提供文章:
銀行管理下にあった従業員12人が、東日本大震災の津波で死亡、行方不明になった七十七銀行女川支店(宮城県女川町)の惨事を巡り、3人の遺族が銀行側に計2億3500万円の損害賠償を求めた訴訟の控訴審の第1回口頭弁論が6月10日、仙台高裁(中山顕裕裁判長)で開かれた。

印象的だったのは、原告側が、企業の安全配慮義務違反を認めなかった一審の齊木教朗裁判長の判決に対して、強く怒っていたことだ。

「結論先にありきで、強引に原告らの主張を曲解し、証拠に基づかない認定や自らに都合の悪い証拠の無視、自らに都合のよい証拠には拡大認定を行い、理屈たり得ない理屈を平然と伏すなど、およそ証拠に基づく裁判とはいえない」

「公平な裁判をするべき裁判所として、あるまじき悪質さである」

原告側は、そんな異例ともいえる厳しい言い回しで、判決の速やかな破棄を求めていた。

震災当日、女川支店には、14人の行員らが出勤。地震の約10分後の14時55分頃、支店長が外出先から戻った。すでに6メートルの大津波警報が出ていたことから、支店長は15時前、高さ約10メートルの2階屋上への避難を指示した。

その後、子どもを心配した派遣スタッフの1人は帰宅。残りの行員ら13人が屋上へ避難していたが、約30分後の15時25分頃、行員らのいた屋上は津波にのみこまれて、全員が流された。

結局、津波にのまれて生還できたのは、行員1人のみ。4人が死亡し、8人が行方不明のままになっている。

女川支店は、1973年に建築された2階建て鉄筋コンクリート造りで、2階屋上の一部にある3階電気室屋上までの高さが13・35メートルあった。

2009年には、災害対応プランを改正。「屋上等の安全な場所」も追加して、避難場所の選択肢を増やしたとされる。被告は「宮城県地震被害想定調査で予想された女川町の津波の最大高さが5.3~5.9メートルだったことなどから、女川支店が津波避難ビルとしての適格性を有するもの」と判断したという。

今年2月、仙台地裁の判決で、齊木裁判長は、銀行が従業員3人に対して不法行為法上の安全配慮義務を負っていたとする一方で、遺族側の訴えを退けた。

そもそも、不可解だったのは、その判決理由にある。

例えば、こんなくだりだ。

課題の内容: 上の提供文章によると、震災当日に支店長が避難先として指示した場所はどこか、答えてください。

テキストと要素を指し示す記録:
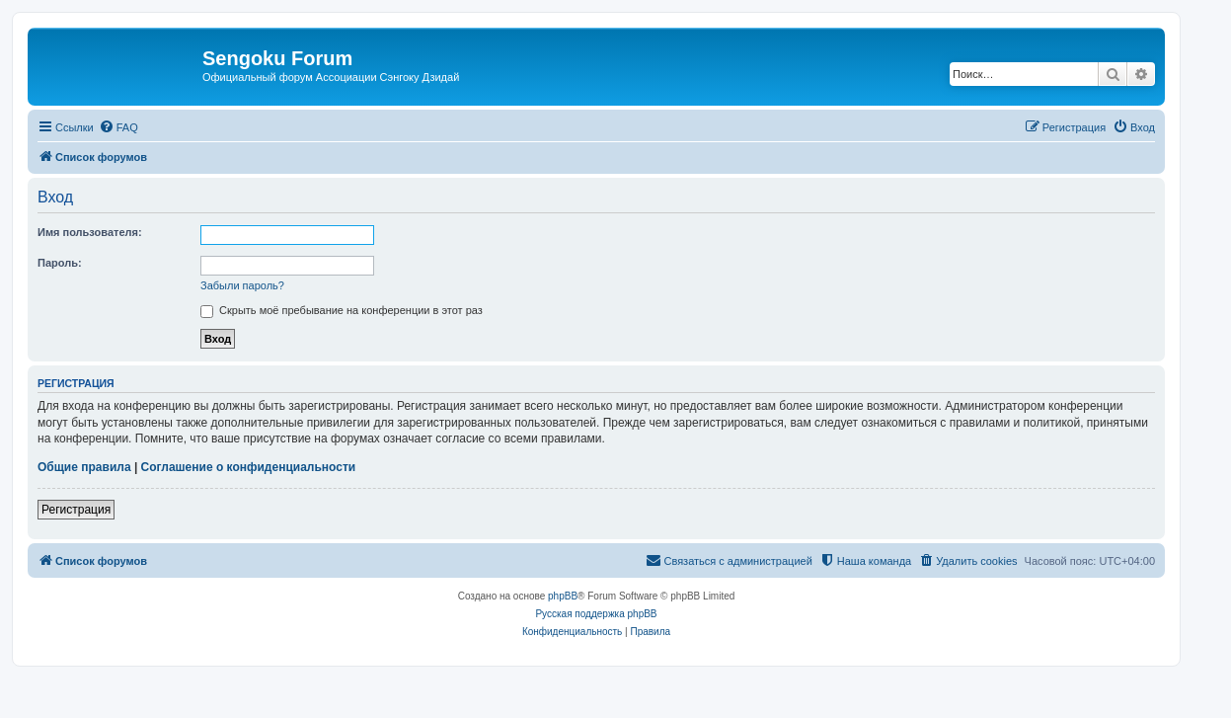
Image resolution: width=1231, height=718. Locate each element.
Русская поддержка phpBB (595, 613)
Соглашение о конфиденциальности (248, 467)
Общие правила (84, 467)
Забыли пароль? (242, 285)
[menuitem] (118, 127)
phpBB (562, 596)
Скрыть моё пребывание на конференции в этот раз (341, 310)
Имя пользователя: (90, 232)
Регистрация (76, 510)
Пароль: (60, 263)
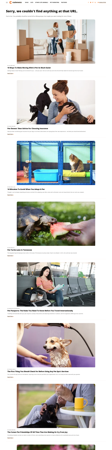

出力結果: 高さ約10メートルの2階屋上。